| RECORDS TO USE |
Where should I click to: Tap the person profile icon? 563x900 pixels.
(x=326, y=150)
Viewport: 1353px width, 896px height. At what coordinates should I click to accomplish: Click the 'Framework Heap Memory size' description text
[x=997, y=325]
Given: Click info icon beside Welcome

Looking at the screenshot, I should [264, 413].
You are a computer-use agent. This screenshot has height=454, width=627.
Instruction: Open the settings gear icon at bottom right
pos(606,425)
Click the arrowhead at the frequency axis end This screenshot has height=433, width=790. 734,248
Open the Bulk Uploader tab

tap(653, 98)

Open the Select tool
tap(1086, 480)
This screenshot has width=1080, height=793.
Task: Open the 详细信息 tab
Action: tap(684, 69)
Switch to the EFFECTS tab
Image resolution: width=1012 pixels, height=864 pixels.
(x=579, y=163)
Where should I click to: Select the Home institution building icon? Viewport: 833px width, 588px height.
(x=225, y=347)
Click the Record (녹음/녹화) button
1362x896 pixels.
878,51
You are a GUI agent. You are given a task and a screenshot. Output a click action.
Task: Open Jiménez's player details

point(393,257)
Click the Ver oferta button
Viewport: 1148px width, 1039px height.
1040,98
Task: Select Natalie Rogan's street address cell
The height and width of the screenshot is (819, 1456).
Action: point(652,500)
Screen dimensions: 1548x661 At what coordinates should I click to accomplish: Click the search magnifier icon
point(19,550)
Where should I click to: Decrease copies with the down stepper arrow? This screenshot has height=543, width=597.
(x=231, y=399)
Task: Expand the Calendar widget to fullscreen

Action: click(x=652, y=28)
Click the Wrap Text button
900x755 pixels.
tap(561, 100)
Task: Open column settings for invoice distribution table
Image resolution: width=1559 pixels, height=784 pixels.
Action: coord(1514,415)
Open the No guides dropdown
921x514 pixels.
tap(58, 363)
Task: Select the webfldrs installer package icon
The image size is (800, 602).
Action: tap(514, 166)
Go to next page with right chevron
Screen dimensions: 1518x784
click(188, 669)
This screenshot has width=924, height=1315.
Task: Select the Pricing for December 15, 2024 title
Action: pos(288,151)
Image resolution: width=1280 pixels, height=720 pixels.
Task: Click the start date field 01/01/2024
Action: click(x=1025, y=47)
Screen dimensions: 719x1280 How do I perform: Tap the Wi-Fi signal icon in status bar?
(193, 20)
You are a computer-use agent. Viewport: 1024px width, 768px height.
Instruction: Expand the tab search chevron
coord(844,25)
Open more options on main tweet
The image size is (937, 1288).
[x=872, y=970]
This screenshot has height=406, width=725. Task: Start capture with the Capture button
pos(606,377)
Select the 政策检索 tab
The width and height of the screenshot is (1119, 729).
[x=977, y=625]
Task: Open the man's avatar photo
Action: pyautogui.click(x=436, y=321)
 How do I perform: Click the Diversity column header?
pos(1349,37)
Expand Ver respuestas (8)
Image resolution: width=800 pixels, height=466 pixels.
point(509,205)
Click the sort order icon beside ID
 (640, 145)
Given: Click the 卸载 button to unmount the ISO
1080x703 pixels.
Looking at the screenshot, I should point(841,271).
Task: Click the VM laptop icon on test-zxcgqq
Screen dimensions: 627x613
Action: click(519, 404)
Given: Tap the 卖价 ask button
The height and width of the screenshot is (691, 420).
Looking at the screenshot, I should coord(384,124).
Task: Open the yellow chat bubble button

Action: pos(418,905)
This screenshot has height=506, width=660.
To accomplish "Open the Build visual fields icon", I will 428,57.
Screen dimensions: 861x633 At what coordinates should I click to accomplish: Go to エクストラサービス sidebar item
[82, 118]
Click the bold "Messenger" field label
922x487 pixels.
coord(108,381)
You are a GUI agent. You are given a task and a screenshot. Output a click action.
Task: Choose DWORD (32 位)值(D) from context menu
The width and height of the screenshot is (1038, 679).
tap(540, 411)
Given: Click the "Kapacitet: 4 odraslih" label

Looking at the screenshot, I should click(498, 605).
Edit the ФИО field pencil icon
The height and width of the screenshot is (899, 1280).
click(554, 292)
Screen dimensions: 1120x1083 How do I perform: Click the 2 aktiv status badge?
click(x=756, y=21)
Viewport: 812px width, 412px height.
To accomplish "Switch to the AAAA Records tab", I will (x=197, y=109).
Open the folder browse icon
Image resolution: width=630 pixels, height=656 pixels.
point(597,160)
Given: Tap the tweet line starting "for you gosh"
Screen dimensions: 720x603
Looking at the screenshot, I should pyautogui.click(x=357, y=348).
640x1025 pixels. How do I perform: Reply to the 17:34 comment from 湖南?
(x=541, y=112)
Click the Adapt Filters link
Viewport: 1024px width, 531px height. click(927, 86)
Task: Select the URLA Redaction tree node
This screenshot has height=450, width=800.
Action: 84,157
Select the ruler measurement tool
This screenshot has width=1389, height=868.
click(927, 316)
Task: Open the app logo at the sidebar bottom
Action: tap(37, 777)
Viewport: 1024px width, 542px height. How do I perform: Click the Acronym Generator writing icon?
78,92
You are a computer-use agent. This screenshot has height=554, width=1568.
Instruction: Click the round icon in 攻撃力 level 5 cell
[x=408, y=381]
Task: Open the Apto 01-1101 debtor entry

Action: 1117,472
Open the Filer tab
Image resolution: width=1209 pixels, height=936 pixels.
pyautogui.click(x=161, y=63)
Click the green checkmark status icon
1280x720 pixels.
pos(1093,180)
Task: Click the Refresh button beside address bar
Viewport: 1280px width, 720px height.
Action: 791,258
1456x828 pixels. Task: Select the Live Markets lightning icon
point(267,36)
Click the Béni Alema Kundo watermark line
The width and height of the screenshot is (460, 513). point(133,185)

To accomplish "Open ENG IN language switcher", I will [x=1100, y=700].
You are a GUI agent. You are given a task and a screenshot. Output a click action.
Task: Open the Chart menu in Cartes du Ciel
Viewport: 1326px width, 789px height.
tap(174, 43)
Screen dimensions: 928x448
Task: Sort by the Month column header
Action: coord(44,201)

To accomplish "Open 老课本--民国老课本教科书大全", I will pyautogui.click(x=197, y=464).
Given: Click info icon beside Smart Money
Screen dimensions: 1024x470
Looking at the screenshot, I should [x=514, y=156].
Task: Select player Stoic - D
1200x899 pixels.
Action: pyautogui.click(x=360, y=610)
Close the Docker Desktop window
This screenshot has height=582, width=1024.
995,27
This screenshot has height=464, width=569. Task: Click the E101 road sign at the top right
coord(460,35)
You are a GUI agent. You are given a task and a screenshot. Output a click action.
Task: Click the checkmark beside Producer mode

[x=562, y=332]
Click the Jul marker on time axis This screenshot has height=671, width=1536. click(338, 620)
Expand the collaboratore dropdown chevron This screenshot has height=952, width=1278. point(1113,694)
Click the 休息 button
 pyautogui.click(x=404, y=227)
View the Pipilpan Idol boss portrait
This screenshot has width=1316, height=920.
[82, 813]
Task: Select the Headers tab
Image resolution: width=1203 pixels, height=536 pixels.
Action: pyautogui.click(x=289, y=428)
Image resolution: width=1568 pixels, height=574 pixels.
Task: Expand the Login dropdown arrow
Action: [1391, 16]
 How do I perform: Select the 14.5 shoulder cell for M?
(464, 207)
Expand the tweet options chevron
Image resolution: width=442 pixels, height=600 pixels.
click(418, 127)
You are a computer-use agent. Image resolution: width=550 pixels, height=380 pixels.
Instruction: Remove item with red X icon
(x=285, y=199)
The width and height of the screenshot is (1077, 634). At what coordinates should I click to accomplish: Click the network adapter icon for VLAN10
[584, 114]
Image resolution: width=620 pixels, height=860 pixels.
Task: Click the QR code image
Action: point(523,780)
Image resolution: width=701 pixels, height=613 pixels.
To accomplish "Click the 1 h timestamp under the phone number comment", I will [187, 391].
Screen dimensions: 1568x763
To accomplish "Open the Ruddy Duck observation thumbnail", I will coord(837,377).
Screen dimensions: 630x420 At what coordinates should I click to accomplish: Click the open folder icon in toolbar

| ACTIVITY |
Write out, exactly as they appear, the lines from the one containing "Task: Select player Stoic - D" through the last line of the records above, both included, and nothing more.

| ANSWER SPACE |
Task: Select player Stoic - D
1200x899 pixels.
Action: pyautogui.click(x=360, y=610)
Close the Docker Desktop window
This screenshot has height=582, width=1024.
995,27
This screenshot has height=464, width=569. Task: Click the E101 road sign at the top right
coord(460,35)
You are a GUI agent. You are given a task and a screenshot. Output a click action.
Task: Click the checkmark beside Producer mode

[x=562, y=332]
Click the Jul marker on time axis This screenshot has height=671, width=1536. click(338, 620)
Expand the collaboratore dropdown chevron This screenshot has height=952, width=1278. point(1113,694)
Click the 休息 button
 pyautogui.click(x=404, y=227)
View the Pipilpan Idol boss portrait
This screenshot has width=1316, height=920.
[82, 813]
Task: Select the Headers tab
Image resolution: width=1203 pixels, height=536 pixels.
Action: pyautogui.click(x=289, y=428)
Image resolution: width=1568 pixels, height=574 pixels.
Task: Expand the Login dropdown arrow
Action: [1391, 16]
 How do I perform: Select the 14.5 shoulder cell for M?
(464, 207)
Expand the tweet options chevron
Image resolution: width=442 pixels, height=600 pixels.
click(418, 127)
You are a computer-use agent. Image resolution: width=550 pixels, height=380 pixels.
Instruction: Remove item with red X icon
(x=285, y=199)
The width and height of the screenshot is (1077, 634). At what coordinates should I click to accomplish: Click the network adapter icon for VLAN10
[584, 114]
Image resolution: width=620 pixels, height=860 pixels.
Task: Click the QR code image
Action: point(523,780)
Image resolution: width=701 pixels, height=613 pixels.
To accomplish "Click the 1 h timestamp under the phone number comment", I will [187, 391].
Screen dimensions: 1568x763
To accomplish "Open the Ruddy Duck observation thumbnail", I will coord(837,377).
Screen dimensions: 630x420 At what coordinates should I click to accomplish: Click the open folder icon in toolbar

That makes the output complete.